Turning mosquitoes against dengue fever
Thursday, 25 August, 2011
It’s virtually a truism that prevention is better than cure. So how about preventing infection by dengue fever – a diseases that affects around 50 million people worldwide – by ridding it from mosquitoes first?
This is the ambition behind a bold new experiment conducted by Australian researchers as published in Nature today.
The idea emerged after noticing that the bacterium Wolbachia, a common endosymbiont that resides within the insect’s cells, interferes with RNA viruses in its host – viruses like dengue fever.
The next step was to find a strain of Wolbachia that didn’t impose a high fitness cost on the insect, which would prevent it from spreading through the population.
Researchers found that the strain wMel, a natural Wolbachia found in Drosophila, can block dengue virus while only having a slight fitness impact on the mosquito Aedes aegypti.
The bacteria also has an interesting feature known as cytopasmic incompatibility, which prevents infected male mosquitoes from successfully breeding with non-infected female mosquitoes.
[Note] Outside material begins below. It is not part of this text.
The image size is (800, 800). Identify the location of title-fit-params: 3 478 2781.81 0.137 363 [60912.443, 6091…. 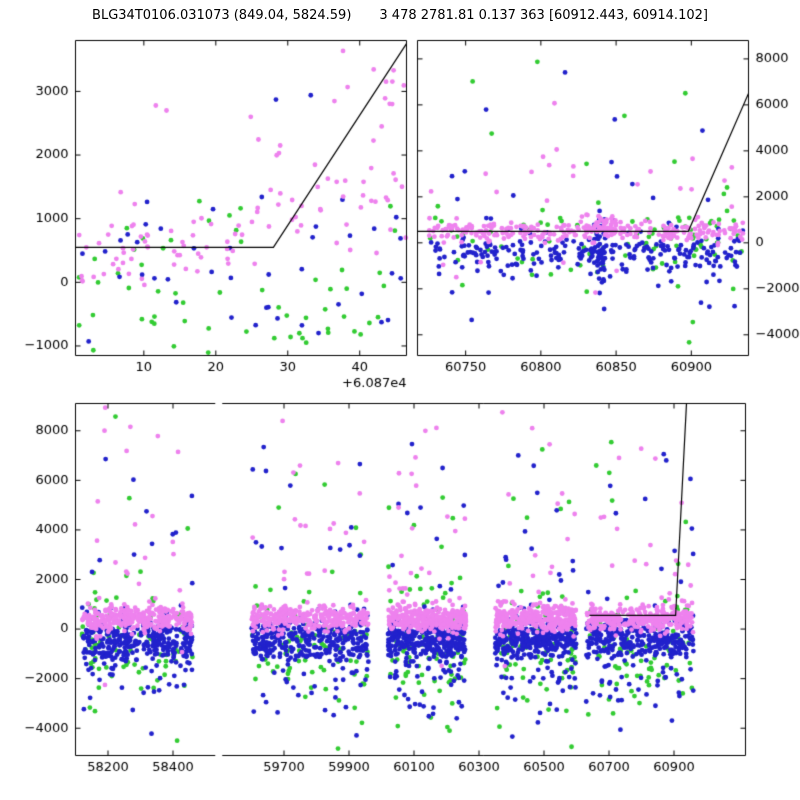
(544, 16). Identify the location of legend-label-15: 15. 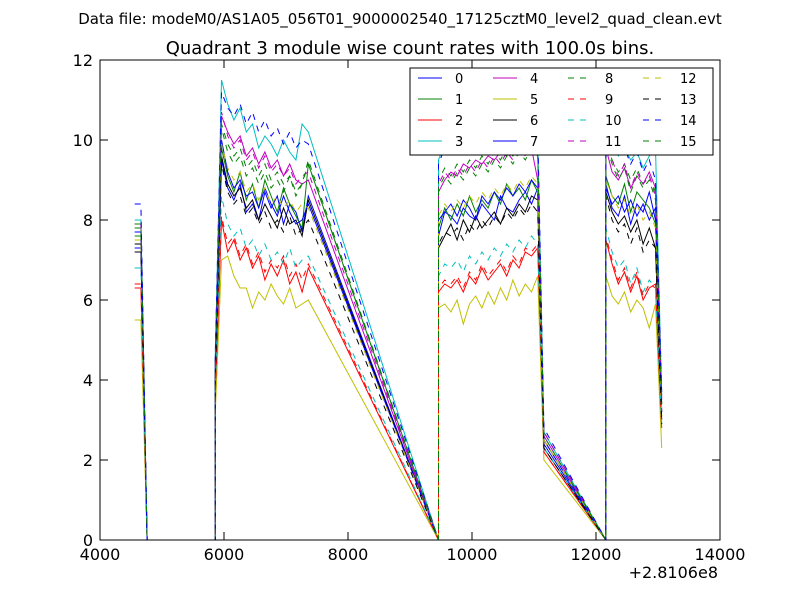
(688, 142).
However, infected females can successfully mate – and pass on the Wolbachia - even with non-infected males.
As such, given a sufficient seed population, the frequency of Wolbachia-infected mosquitoes can rise to fixation, a phenomenon demonstrated by the researchers in the lab.
They then made the bold move of taking the study out of the lab and into the field by conducting a controlled five-stage release of Wolbachia-infected mosquitoes around Cairns in Queensland, an area riddled with mosquitoes.
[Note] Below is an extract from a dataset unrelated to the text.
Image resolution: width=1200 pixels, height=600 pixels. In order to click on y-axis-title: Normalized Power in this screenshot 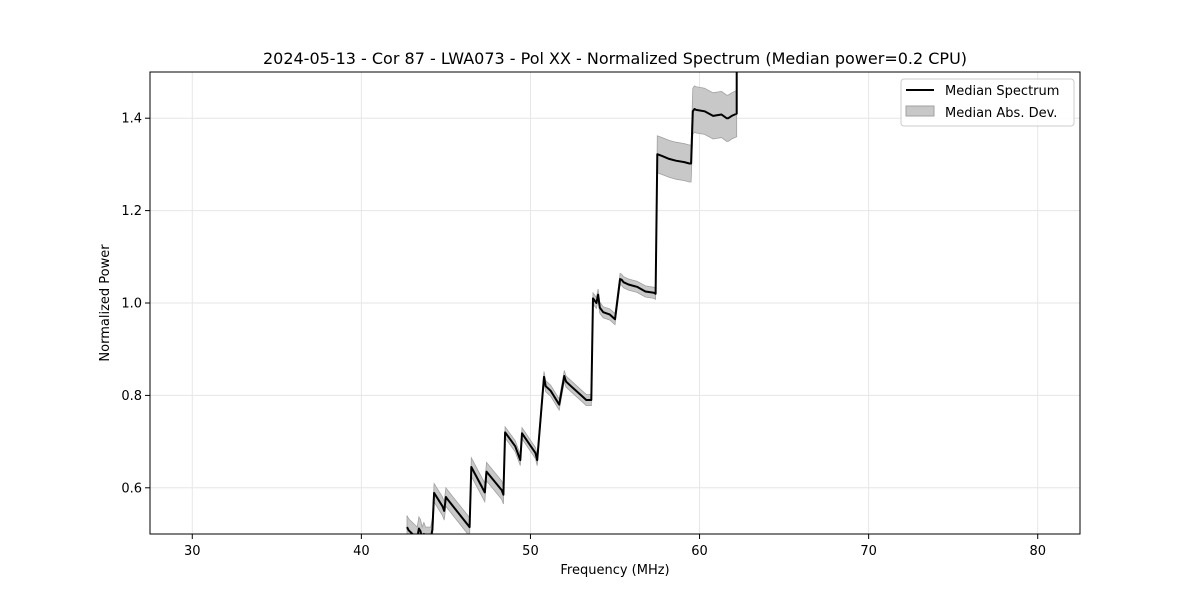, I will do `click(106, 303)`.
In under 100 days, the Wolbachia-infected mosquitoes managed to out-breed non-infected mosquitoes to the point that Wolbachia infected reached fixation.
The upshot is: the mosquitoes around the release zones no longer carry dengue fever – and are quite likely free of other RNA viruses as well.
This is doubly enticing because Wolbachia also prevents the mosquitoes becoming infected with many other pathogens, including malaria and filarial nematodes.
As such, Wolbachia presents a novel and attractive form of natural disease control by preventing infection in the first place care of a naturally-occurring bacterium and without eradicating mosquitoes and altering the ecosystem.
The next phase will be to repeat the experimental release in other regions, notably those where dengue fever is endemic, such as in Southeast Asia or South America.
If successful, the approach might become a key means of managing diseases such as dengue fever and malaria by cutting it off at its source.
The paper, which involved researchers from the University of Queensland, the University of Melbourne, James Cook University, Monash University as well as North Carolina State University, the National Institutes of Health in the US and the Rockefeller University, was published in Nature today.